Of course, it wasn’t just the Americans who landed on D-Day 70 years ago. It was also the Canadians, the British and, most critically of all, Commander Philippe Keiffer, who lead 177 French commandos onto Sword Beach. You’d think based on how frequently his exploits are mentioned in France that the entire Allied invasion consisting of 160,000 troops would have been an abject failure if not for the courage of Commander Keiffer and little unit. My personal view is that any region that produces butter as creamy and delicious as Normandy’s gets to adopt any version of history it wants. Elsewhere — even in Syracuse — I’d feel a flicker of shame to look up and see fellow diners watching me eat butter straight from the dish with a soup spoon. In Normandy I just tipped my baseball cap and said, “I was wounded in the buttocks even before I hit the beach.”
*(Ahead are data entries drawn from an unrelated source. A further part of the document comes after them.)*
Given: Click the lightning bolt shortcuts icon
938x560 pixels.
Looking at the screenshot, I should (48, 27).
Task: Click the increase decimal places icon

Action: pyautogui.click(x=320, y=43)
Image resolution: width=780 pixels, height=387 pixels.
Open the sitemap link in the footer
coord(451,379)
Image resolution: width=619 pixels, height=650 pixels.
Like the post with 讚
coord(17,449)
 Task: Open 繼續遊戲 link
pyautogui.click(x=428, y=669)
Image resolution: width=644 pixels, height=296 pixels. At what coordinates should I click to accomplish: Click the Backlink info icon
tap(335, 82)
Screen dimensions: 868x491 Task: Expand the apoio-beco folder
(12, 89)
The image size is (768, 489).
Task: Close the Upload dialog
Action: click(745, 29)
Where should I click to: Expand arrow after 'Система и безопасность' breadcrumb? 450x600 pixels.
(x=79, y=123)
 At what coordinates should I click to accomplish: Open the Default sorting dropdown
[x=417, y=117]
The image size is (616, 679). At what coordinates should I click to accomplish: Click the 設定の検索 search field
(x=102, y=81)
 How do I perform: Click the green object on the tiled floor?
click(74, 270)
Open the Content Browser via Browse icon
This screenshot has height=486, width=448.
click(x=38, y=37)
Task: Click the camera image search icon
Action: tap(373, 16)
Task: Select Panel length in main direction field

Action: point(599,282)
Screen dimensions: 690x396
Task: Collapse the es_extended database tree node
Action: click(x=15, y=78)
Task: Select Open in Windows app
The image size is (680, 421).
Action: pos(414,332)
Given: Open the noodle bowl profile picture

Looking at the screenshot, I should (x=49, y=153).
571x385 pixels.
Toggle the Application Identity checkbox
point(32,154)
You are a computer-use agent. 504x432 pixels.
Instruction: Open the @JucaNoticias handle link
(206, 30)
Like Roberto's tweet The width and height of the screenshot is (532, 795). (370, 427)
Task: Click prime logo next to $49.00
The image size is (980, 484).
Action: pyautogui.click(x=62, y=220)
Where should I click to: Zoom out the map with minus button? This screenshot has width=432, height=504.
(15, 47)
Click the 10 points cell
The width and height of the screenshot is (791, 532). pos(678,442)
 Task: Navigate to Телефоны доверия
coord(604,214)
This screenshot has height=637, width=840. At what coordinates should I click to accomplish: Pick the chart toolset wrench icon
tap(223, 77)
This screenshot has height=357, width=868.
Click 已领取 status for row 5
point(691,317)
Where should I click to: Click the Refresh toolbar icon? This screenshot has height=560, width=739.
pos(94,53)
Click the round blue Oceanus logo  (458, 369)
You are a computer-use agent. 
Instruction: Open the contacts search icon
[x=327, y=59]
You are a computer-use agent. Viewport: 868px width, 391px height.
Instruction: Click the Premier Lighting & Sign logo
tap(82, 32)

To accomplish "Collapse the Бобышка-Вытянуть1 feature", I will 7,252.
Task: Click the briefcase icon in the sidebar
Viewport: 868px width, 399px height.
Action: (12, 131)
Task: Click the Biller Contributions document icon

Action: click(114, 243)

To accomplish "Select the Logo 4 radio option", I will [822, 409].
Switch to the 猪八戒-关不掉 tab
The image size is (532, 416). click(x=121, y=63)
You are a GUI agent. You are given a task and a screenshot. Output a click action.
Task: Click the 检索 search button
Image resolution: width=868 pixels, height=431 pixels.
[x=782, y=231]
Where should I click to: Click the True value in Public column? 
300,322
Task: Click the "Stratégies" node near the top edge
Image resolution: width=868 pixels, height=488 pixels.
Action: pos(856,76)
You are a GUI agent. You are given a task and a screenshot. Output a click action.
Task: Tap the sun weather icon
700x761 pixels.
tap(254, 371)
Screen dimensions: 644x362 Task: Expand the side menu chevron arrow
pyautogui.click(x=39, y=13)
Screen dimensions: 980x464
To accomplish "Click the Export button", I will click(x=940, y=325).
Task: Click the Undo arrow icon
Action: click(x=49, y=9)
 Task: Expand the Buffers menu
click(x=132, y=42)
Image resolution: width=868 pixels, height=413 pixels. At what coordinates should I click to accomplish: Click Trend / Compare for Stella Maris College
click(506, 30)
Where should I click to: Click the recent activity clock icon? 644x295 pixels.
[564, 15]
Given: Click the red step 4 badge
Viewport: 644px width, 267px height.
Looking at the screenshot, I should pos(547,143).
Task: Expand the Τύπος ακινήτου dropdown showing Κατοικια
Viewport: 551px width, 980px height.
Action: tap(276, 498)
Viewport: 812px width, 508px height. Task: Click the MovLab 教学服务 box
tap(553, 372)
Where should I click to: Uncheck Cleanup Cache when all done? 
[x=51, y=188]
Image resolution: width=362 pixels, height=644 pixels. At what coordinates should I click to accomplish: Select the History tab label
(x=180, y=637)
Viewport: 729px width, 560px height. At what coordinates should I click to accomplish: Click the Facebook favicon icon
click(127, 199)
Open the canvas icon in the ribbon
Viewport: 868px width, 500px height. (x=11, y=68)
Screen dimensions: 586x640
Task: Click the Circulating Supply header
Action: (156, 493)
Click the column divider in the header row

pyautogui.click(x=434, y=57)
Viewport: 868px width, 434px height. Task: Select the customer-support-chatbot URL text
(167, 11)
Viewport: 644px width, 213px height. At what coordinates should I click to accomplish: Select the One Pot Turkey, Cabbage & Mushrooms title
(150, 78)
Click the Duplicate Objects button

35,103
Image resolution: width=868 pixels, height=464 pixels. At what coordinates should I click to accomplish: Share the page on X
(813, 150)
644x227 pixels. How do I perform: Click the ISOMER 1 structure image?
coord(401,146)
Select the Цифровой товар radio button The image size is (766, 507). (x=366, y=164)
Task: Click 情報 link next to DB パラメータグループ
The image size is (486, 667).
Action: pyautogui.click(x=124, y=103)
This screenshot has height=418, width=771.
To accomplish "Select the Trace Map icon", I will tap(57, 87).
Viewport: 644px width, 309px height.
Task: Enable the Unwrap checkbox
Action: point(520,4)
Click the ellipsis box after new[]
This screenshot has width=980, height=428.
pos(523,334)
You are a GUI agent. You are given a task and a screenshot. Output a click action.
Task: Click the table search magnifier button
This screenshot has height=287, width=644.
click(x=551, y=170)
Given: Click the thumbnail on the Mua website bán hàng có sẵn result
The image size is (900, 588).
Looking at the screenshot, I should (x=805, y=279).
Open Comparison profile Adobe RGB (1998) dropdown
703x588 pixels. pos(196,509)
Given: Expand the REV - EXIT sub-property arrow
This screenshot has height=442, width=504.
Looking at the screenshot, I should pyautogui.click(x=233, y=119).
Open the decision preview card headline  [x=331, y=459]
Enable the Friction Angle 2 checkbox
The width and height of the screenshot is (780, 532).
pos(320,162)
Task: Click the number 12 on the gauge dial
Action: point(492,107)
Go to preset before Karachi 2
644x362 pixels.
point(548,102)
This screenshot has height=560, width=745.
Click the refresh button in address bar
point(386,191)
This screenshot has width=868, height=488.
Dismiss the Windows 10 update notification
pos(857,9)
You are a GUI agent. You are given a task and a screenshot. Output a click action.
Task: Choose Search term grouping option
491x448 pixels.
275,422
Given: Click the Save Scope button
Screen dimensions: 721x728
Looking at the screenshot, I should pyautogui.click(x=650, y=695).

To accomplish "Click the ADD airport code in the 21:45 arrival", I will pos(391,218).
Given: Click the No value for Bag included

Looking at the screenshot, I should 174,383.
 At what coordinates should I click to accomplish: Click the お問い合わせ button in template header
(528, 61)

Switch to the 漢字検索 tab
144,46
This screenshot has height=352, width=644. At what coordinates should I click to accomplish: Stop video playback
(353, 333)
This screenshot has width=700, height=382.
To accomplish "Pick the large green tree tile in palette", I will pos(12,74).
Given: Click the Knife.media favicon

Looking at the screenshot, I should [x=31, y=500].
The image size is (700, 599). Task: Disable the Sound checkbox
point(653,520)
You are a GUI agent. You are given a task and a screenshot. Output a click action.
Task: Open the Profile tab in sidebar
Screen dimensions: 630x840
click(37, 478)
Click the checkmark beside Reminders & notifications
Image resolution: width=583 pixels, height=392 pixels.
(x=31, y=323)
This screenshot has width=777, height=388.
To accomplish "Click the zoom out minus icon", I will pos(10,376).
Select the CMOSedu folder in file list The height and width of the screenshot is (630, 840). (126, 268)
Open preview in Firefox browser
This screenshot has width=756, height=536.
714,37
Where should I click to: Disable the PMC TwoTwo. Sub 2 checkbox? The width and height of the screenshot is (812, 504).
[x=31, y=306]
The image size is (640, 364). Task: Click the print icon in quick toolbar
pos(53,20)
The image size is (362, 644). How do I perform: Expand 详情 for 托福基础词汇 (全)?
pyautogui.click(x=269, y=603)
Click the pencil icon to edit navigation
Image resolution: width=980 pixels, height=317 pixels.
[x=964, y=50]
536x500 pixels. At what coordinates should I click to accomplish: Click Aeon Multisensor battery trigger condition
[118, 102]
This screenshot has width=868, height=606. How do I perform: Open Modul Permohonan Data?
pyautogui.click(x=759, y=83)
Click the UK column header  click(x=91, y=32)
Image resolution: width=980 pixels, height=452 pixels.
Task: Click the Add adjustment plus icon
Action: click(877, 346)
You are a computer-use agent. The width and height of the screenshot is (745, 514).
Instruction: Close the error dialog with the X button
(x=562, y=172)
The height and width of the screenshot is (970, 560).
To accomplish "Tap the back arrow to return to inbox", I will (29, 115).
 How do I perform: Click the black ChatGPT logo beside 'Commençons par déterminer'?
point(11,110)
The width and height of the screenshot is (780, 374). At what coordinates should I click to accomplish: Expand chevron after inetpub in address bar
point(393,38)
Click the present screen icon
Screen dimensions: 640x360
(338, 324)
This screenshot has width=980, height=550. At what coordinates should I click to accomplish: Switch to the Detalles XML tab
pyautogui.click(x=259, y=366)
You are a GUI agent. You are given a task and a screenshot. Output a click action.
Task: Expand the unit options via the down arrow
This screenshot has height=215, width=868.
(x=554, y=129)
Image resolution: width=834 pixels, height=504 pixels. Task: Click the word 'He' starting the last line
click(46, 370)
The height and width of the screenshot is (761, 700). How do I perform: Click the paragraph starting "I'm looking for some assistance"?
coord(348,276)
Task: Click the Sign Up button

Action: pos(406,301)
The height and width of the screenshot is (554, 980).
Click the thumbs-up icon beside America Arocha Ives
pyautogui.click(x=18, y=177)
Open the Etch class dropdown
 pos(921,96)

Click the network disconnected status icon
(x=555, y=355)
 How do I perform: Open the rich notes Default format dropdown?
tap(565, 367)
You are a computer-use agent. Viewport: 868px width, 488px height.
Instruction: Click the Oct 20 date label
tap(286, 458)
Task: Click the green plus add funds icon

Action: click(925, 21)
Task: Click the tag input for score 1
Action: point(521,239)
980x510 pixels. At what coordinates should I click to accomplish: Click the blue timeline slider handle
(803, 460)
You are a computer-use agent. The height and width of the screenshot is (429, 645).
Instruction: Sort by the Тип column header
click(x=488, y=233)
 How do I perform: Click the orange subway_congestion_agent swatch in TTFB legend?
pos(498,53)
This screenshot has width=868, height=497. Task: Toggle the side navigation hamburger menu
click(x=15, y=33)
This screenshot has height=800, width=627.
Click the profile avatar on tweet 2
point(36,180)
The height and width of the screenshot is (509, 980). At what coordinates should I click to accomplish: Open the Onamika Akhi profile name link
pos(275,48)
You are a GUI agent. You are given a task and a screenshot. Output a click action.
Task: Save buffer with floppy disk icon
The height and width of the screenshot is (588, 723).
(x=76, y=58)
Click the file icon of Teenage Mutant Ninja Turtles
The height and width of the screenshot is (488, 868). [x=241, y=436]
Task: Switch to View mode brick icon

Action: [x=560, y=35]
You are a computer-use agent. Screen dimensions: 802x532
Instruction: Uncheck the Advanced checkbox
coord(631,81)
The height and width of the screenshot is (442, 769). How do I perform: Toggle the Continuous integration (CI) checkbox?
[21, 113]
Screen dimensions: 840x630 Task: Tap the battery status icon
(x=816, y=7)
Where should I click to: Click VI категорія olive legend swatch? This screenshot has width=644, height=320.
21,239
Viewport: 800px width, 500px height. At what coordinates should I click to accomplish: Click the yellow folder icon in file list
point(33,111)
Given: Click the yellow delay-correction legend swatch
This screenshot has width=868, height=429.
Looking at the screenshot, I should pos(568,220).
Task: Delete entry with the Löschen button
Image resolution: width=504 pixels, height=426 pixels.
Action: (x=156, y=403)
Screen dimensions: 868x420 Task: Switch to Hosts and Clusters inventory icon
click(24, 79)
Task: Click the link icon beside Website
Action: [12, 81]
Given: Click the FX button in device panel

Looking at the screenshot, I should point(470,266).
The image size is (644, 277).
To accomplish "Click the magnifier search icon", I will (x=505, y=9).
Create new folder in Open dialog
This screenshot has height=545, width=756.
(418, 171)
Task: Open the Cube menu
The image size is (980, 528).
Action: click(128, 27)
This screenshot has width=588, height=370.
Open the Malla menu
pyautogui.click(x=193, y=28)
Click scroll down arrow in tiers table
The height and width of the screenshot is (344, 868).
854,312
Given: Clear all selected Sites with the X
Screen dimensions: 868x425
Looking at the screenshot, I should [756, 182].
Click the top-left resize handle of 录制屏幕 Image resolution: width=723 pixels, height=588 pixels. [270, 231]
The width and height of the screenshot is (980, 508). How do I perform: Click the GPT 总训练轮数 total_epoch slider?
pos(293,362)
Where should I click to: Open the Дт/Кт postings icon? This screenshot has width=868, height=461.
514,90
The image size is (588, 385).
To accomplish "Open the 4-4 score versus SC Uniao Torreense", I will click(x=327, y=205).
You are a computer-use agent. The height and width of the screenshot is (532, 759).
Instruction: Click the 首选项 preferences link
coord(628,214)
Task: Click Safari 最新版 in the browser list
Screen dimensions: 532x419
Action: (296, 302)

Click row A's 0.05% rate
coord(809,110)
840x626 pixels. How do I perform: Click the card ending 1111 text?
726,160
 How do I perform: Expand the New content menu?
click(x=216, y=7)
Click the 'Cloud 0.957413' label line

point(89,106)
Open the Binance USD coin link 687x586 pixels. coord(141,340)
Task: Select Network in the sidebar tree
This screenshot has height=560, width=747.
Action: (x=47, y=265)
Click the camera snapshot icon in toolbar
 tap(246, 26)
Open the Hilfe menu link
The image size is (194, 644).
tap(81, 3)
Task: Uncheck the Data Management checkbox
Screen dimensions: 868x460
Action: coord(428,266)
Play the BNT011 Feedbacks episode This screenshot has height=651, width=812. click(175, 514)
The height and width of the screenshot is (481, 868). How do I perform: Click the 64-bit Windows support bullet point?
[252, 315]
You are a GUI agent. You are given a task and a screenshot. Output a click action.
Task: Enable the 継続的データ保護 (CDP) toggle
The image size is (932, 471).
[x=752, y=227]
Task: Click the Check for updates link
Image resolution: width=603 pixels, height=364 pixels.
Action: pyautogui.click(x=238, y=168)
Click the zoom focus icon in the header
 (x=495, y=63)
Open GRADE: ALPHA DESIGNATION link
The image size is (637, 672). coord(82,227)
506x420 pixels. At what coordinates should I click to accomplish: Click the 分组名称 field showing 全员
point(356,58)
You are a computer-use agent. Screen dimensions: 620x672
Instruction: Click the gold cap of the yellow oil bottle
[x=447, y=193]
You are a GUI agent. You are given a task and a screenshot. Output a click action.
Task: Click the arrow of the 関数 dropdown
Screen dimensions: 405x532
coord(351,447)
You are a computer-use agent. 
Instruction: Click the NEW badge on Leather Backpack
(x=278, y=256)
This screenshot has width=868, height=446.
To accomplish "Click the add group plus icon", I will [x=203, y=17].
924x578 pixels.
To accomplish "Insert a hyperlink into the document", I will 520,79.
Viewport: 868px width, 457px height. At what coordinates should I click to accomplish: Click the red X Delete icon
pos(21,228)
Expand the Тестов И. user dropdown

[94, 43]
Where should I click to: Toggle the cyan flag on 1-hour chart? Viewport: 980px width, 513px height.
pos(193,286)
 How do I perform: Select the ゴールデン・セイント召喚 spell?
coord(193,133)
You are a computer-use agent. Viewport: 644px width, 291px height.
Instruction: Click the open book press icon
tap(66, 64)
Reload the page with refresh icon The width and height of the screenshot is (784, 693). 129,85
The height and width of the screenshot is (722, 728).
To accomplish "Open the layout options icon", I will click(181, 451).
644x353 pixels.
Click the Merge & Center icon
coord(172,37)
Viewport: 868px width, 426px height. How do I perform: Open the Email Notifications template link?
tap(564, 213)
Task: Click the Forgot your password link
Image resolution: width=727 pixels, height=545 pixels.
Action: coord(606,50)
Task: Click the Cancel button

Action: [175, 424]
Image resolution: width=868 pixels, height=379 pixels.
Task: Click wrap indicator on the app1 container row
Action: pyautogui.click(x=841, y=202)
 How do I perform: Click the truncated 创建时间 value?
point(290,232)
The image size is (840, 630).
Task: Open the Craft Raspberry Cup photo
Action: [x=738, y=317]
The food in France is mainly French, and its delicious, although I found the snail tongs vexing and mildly dangerous. Wine is served at all hours, including during blood transfusions. A key stop on our bike tour was a restored medieval chateau that is home to an ancient brotherhood of wine enthusiasts, the Confrerie des Chevaliers du Tastevin. With their red robes and goofy hats, they are much like Shriners only instead of riding miniature motorcycles, they ride waves of self-importance at being the guardians of Burgundian culinary and winemaking tradition. Their motto, “Jamais en vain, toujours en vin,” translates roughly to: “Kindly get your hand out from under my robe, Mon Frere.”
One final note: My friend Peter and I wish to extend an apology to the City of Beaune (pronounced: “bone”). Our repeated mentions of male erections in reference to this fine municipality was both juvenile and disrespectful. My unfortunate suggestion that Beaune should “Seal the deal and add an “r” to the end of its name” was particularly insensitive. Furthermore, Peter and I wish to apologize to the former medieval hospital, Hospices de Beaune, now a wonderfully informative museum, for behaving inappropriately during the guided tour. If there was anything even remotely funny about our private joke that Hospices de Beaune was founded as an E.D. treatment center — a medieval “boner hospital” if you will — we were wrong to laugh so hard that we nearly required medical intervention ourselves.
Peter and I wish the Boner Hospital the best going forward.